Key Points
Close integration of leukemia and transplant (HCT) services and use of haploidentical donors results in greater access to HCT
2. Racial disparity is reduced by this approach, but caregiver requirements continue to limit HCT access for black patients
Few patients with non-favorable risk (NFR) acute leukemia and MDS (AL/MDS) have historically accessed allogeneic transplantation (HCT). We assessed whether this can be improved by the integration of HCT/leukemia care and use of haploidentical donors (HID). Of 256 consecutive patients aged ≤75 who received initial therapy at our center for NFR AL/MDS from 2016 to 2021, 147 (57%) proceeded to planned HCT (70% for patients aged <60). On logistic regression analysis, age (OR 1.50 per 10-year increment, p<0.001), race- black vs white (OR 2.05, p=0.023), were significant factors for failure to receive HCT. Reasons for no HCT were: comorbidities (37%), poor KPS, lack of adequate caregiver support, refractory malignancy (19% each) and patient refusal (17%).
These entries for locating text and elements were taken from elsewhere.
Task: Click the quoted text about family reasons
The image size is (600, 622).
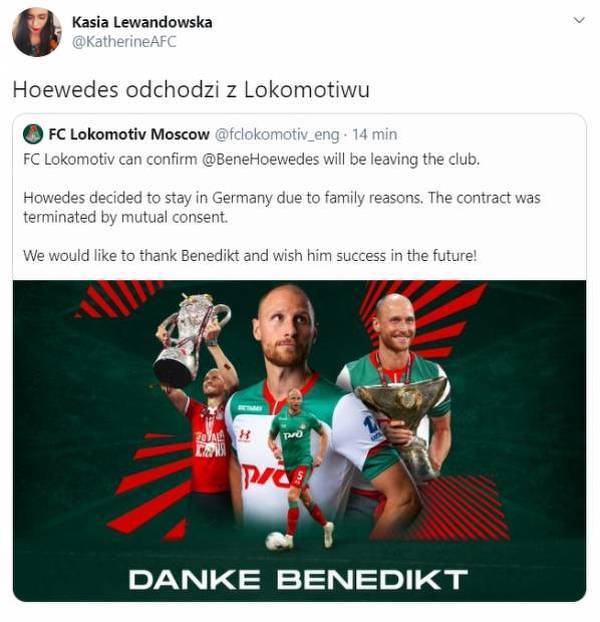Action: 282,207
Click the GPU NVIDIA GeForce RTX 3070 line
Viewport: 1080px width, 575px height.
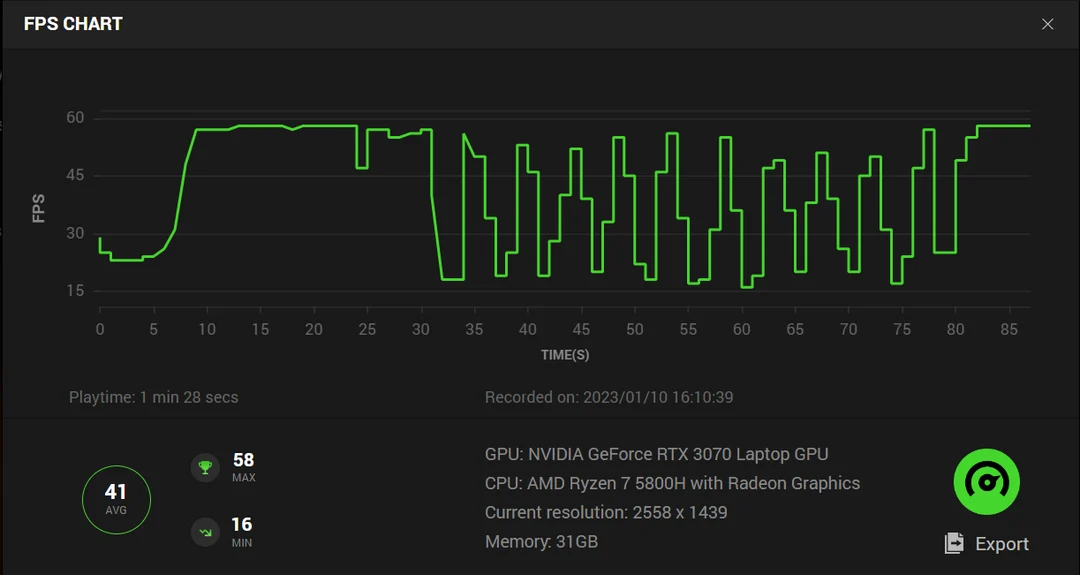(656, 454)
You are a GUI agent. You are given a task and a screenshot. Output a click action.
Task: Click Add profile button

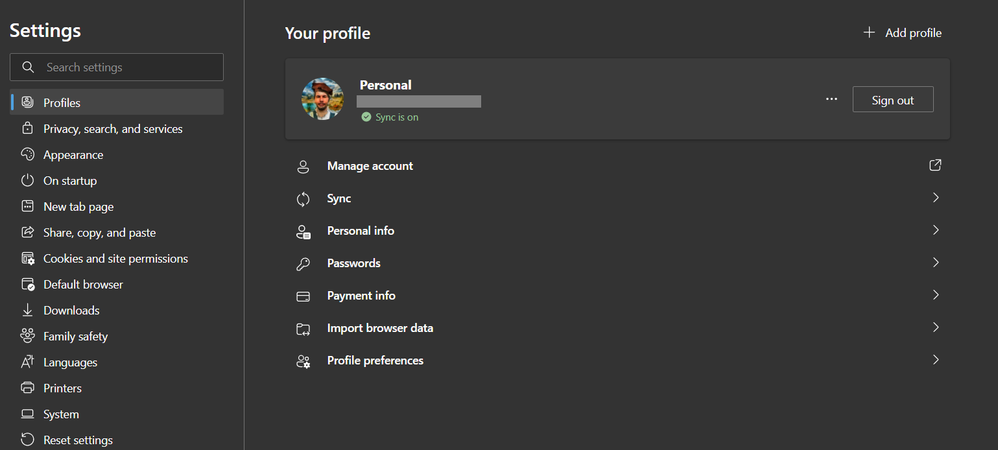pos(902,33)
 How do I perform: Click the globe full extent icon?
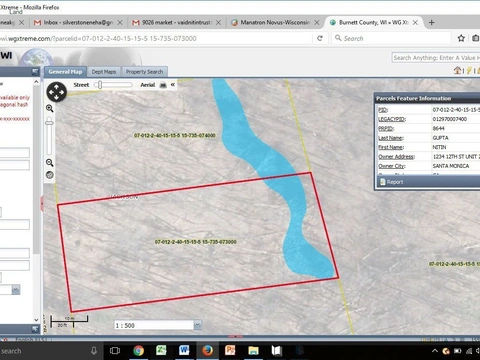50,175
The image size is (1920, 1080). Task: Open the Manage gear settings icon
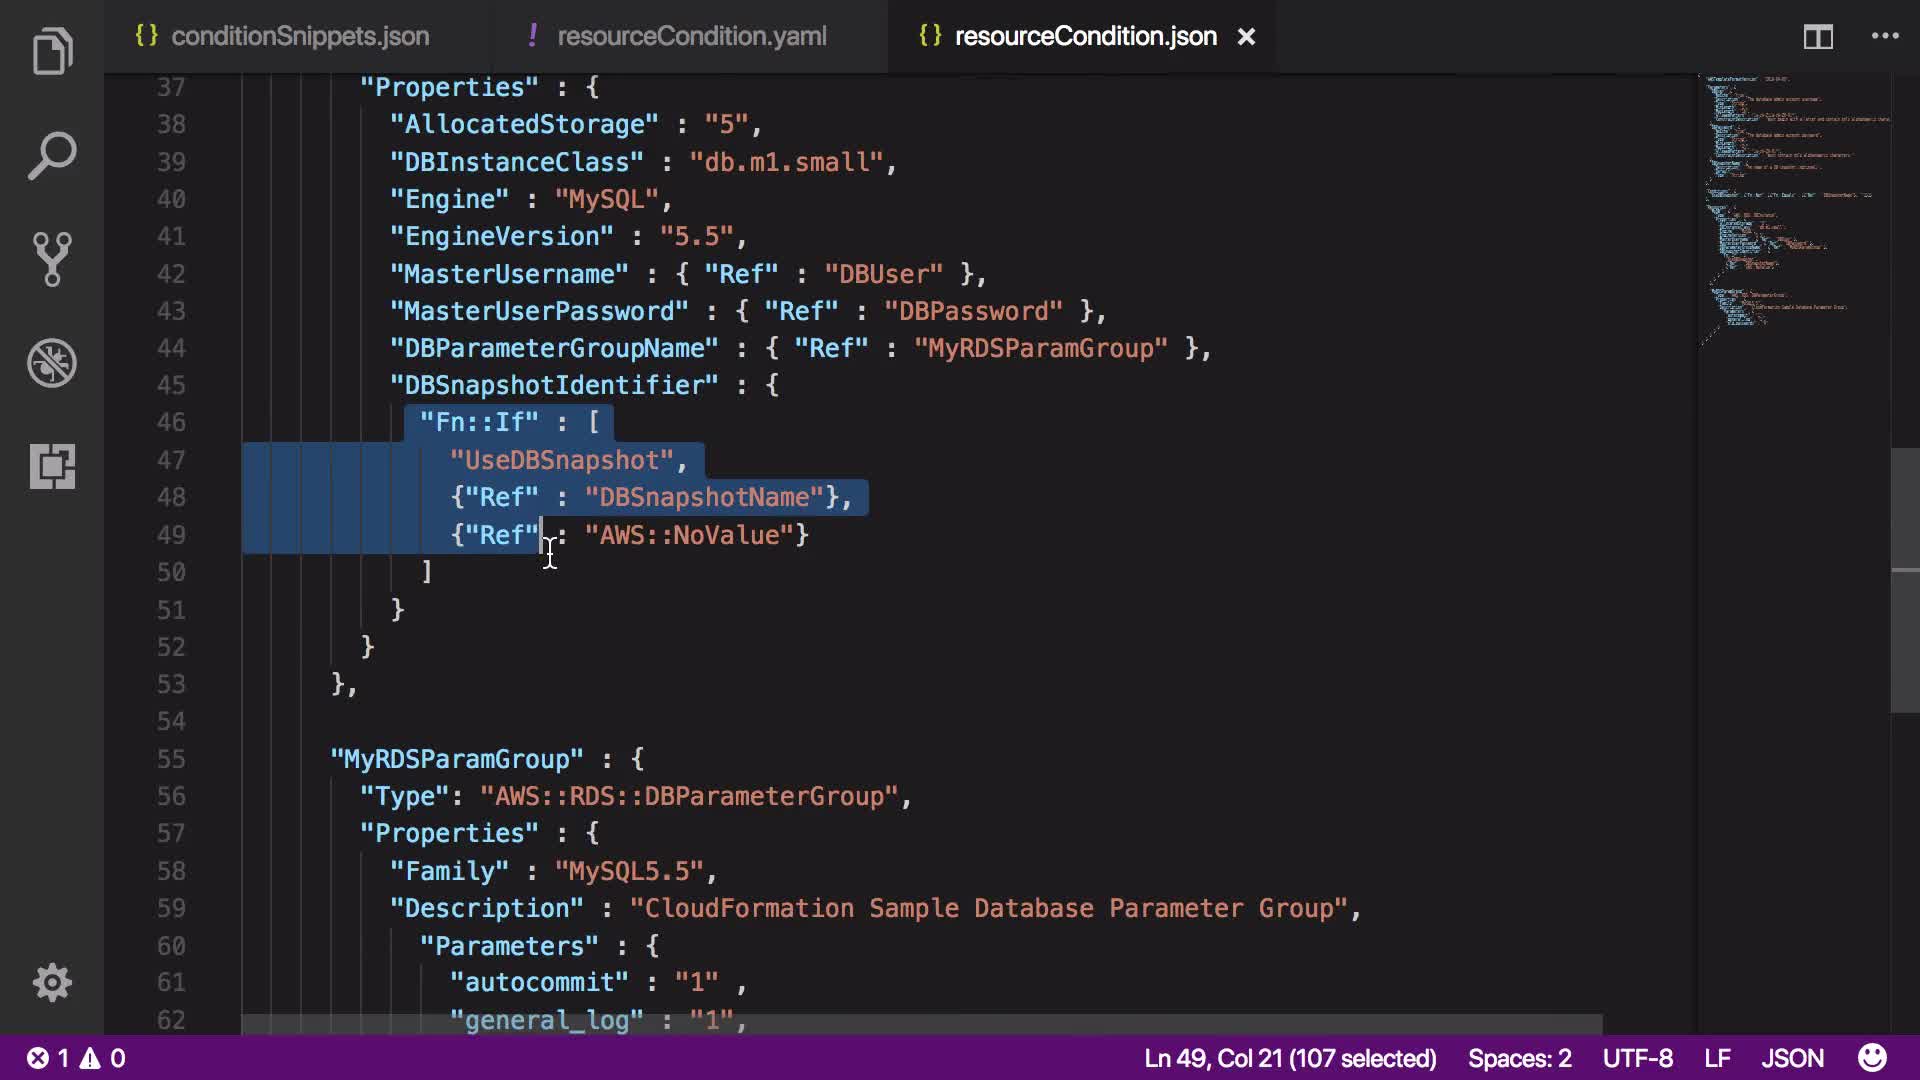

Lack of donor or insurance were rarely cited (3% each). In older patients (≥60 years), comorbidities (49 vs. 15%, p<0.001) and KPS (25% vs. 10%, p=0.06) were more common reasons, and lack of caregiver support was less common (13% vs. 30%, p=0.031). In black vs. white patients, lack of caregivers (37% vs 11%, p=0.002) was more frequent. Median time from initial treatment to HCT was 118 days and was similar for black vs white patients (112 vs 122 days, p=0.80). On landmark analysis, HCT within 6 months of initial treatment resulted in better survival. On multivariable analysis, HCT resulted in a significant survival benefit (HR 0.60, p=0.020). With the above approach, the majority of currently treated patents aged ≤75 can access planned HCT. Black patients remain at higher risk for not receiving HCT.